■ Task objective ■
Begin at the line that holds "Go to APP in the sidebar" and copy each line exactly until the data below ends, including that last line but no pictures.

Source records
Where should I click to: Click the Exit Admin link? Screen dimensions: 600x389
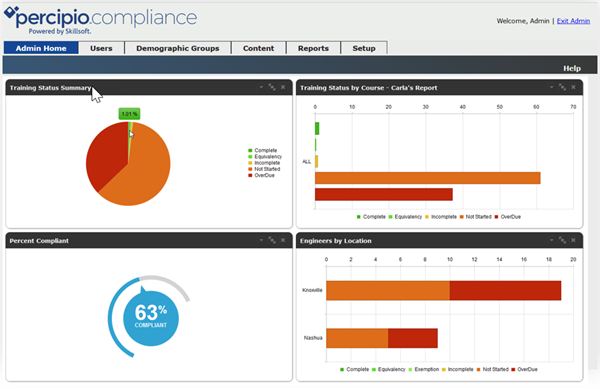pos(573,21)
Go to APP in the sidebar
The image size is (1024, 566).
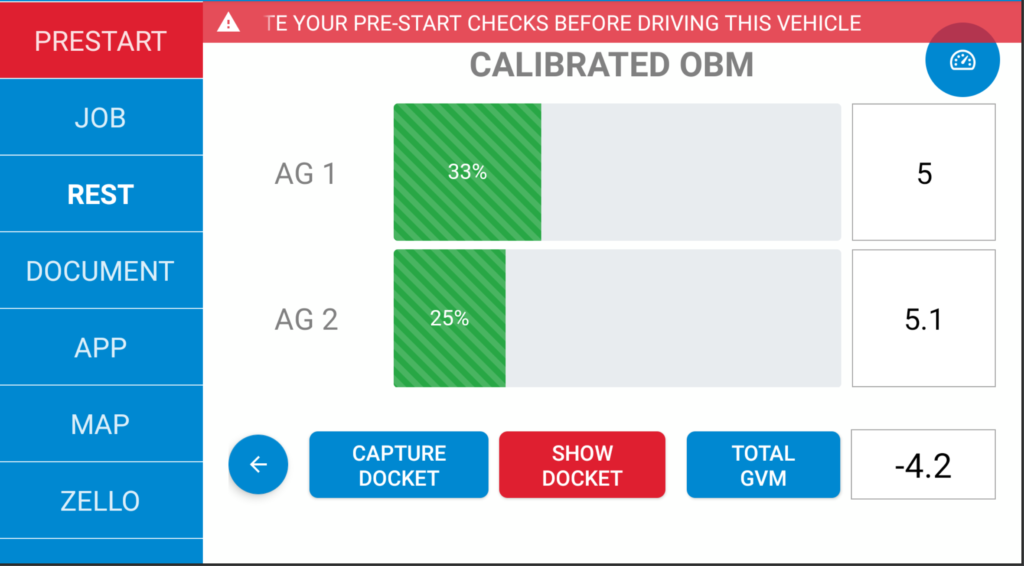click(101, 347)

■ Exercise solution ■
Go to APP in the sidebar
The image size is (1024, 566).
click(101, 347)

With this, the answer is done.